DIQ: Data science has enjoyed a huge surge in interest and adoption, but it can also be quite disruptive (including to core CDO areas such as governance). How should a business go about introducing it and what expectations should it have?
SA-T: The operative word here is “science”. Science involves experimentation and data science is no different. Data science is experimental, which is key when it comes to expectations.
When introducing it to a business it’s important to have this mindset - that it might not work out first time or every time. But once processes are tried and tested and something works, the exercise will then go through a level of maturity and can be replicated, which is where you earn the value for the business.
You must get three things from an experiment: firstly, value, because it needs to “do” something; secondly, it needs to help to build out the infrastructure of business to allow for more data science projects, such as introducing a data automation tool like WhereScape to build an agile data environment, for example; and thirdly, learning - what are the key takeaways from the experiment to do, or not do, next time? These are three crucial ingredients in any data science project that will allow a business to continue to learn and improve.
A scientist is a creative who is designing and running experiments. However, if this creative freedom is taken from them and they find themselves in an environment and are told to run the same “successful” piece of code every day, they end up becoming an operational or a support person. It can become a real challenge and generally why data scientists don’t often stay in one role long-term, because their creativity in doing their experiments can be squashed as they are asked to own other activities away from what they know and love - the science.

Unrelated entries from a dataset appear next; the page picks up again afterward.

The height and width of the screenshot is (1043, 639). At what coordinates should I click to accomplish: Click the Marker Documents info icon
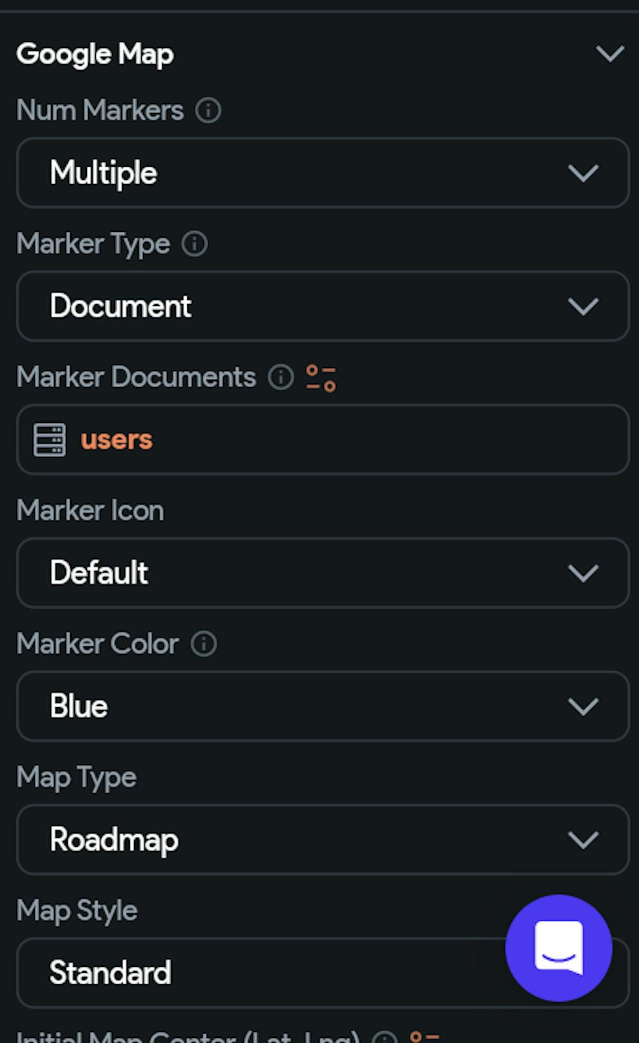(x=281, y=377)
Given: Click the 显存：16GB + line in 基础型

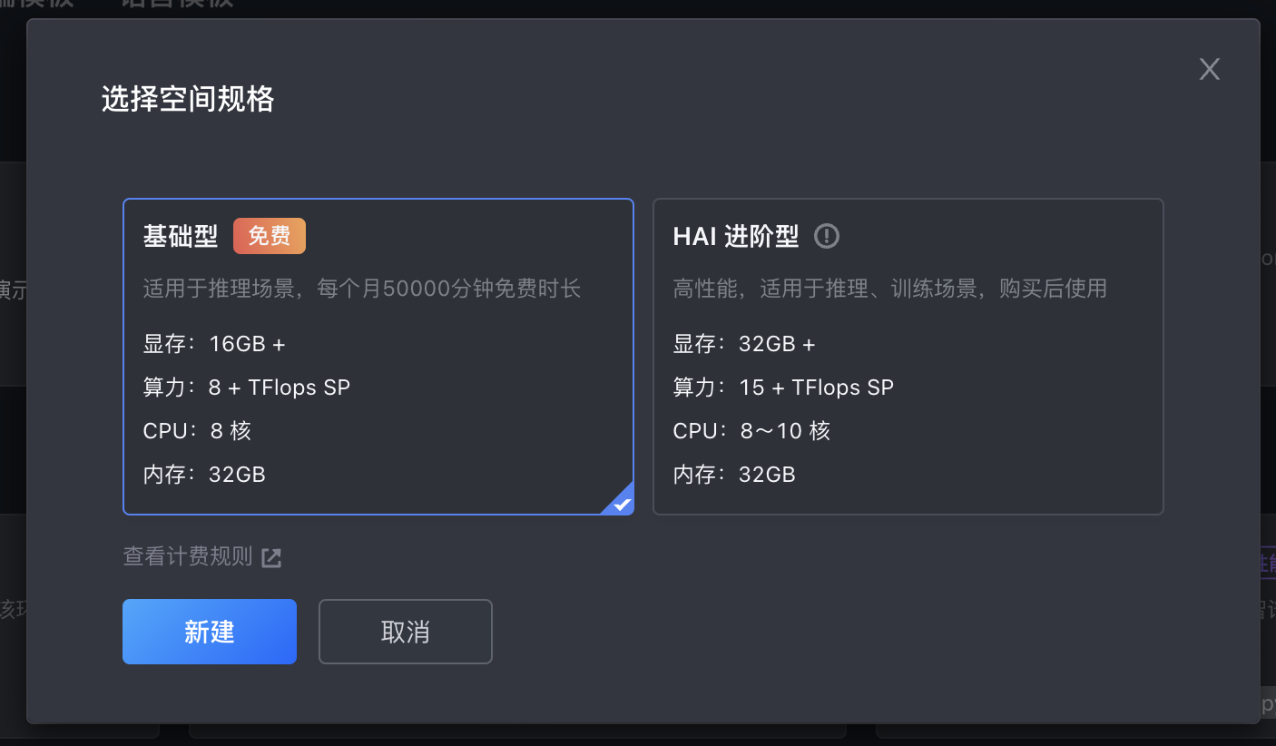Looking at the screenshot, I should click(x=214, y=344).
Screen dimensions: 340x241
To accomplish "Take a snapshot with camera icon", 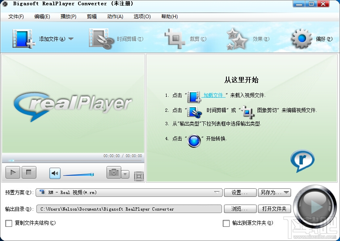I will pyautogui.click(x=114, y=173).
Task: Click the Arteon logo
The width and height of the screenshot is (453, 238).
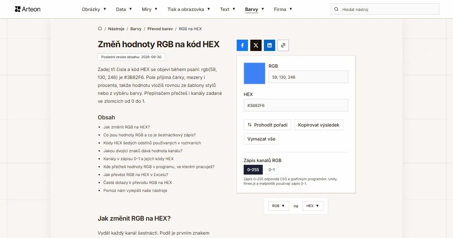Action: [28, 9]
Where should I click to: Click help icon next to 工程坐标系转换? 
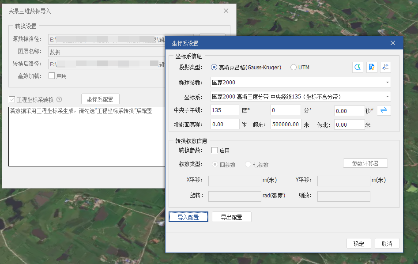tap(59, 100)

DIQ: Is putting the right tech stack in place an important part of this?
SA-T: Yes, it is! Once the business, operations and people are aligned, the tech stack is important to deliver value and bring the project together. The right tech stack is crucial for data integration, data management and visualisation, and inevitably embedding the data back into the business systems - your customer relationship management (CRM) system, for example. From the data there needs to be action - this is where the true value lies.
DIQ: Finally, in this highly-disrupted year, have you seen any responses that you hope become a permanent part of how data and analytics are adopted and deployed?

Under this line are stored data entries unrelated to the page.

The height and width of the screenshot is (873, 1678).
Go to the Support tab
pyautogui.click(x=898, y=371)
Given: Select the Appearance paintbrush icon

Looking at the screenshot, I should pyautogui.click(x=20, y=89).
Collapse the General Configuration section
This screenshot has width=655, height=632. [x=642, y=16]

SA-T: This year has been an example of massive change. It has been the ultimate test for the effectiveness of companies’ crisis management, business continuity processes and agility.

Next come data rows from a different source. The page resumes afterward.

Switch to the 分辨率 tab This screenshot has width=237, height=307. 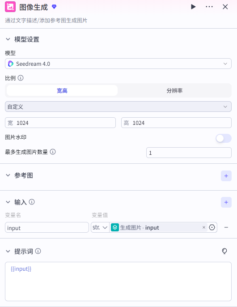pyautogui.click(x=174, y=91)
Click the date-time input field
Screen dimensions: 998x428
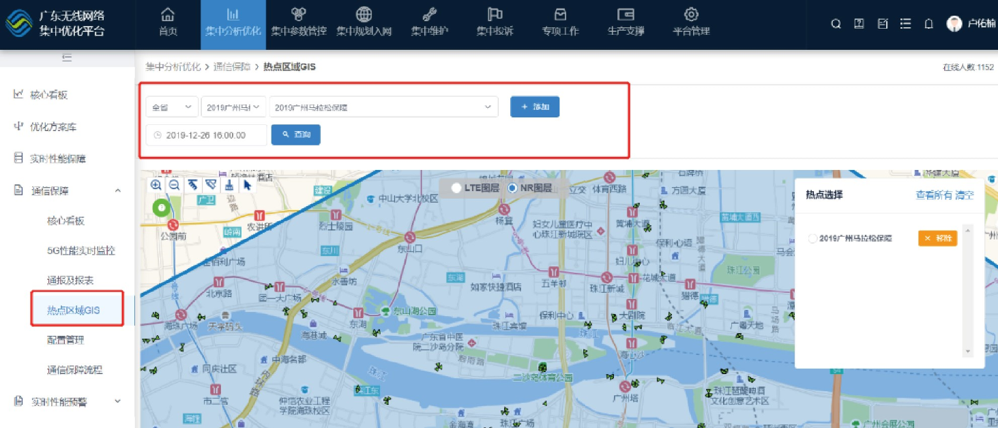pos(206,135)
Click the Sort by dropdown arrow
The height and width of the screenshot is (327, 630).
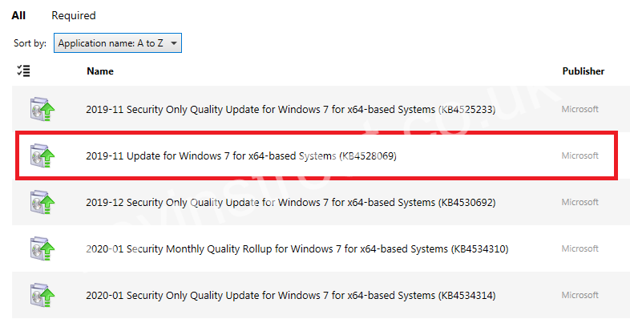[174, 43]
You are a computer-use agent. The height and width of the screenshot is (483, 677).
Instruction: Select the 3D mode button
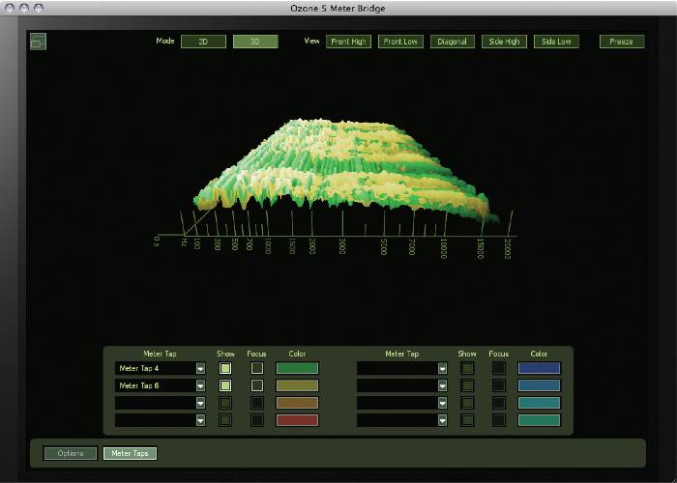[x=255, y=42]
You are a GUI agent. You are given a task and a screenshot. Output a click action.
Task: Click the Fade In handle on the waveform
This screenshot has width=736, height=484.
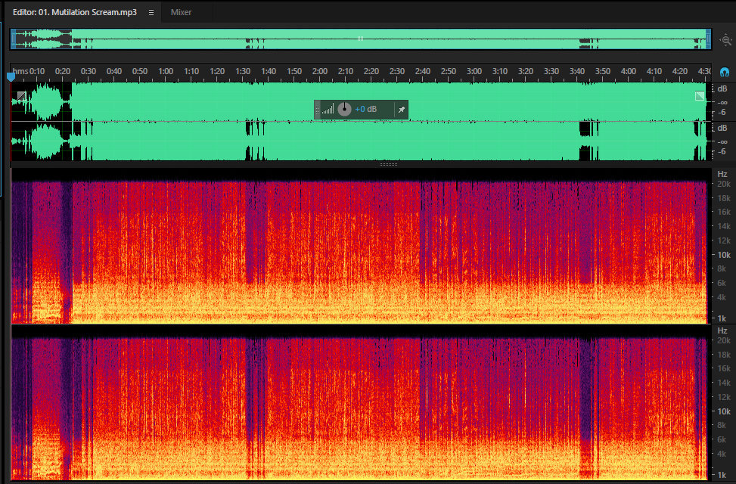(22, 96)
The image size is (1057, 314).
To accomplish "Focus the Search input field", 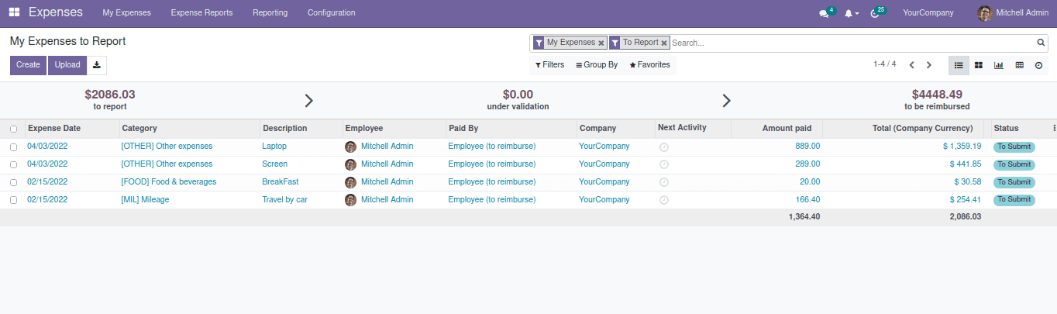I will (x=851, y=43).
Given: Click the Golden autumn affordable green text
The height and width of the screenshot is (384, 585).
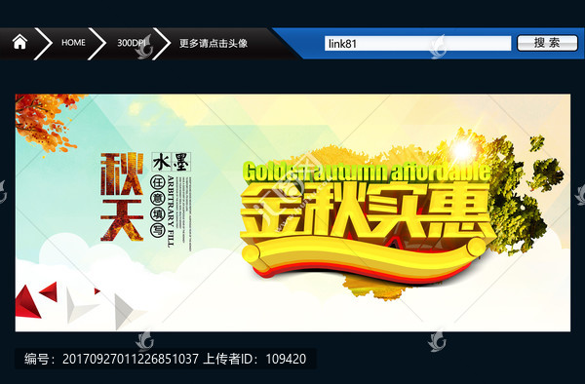Looking at the screenshot, I should pos(367,172).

From an insight point of view, organisations have realised the need for really fast-moving insights. The ability around process and being able to use data to drive insights quickly in an agile way has never been so sought after before. Responsiveness has been key and for organisations that are not able to respond within days, that’s critical.
Most organisations are also realising that their bricks and mortar businesses are not going to generate much value during a lockdown period and therefore the transition to digital has accelerated, for which, of course, data is a key component. For businesses without those data capabilities, there’s the serious risk of going out of business.
The focus around digital transformation and significance of data I hope will be a permanent response shared across organisations. The widespread impact on businesses has demonstrated the need for businesses to innovate, be resilient and create value from data in order to survive and compete during these challenging times.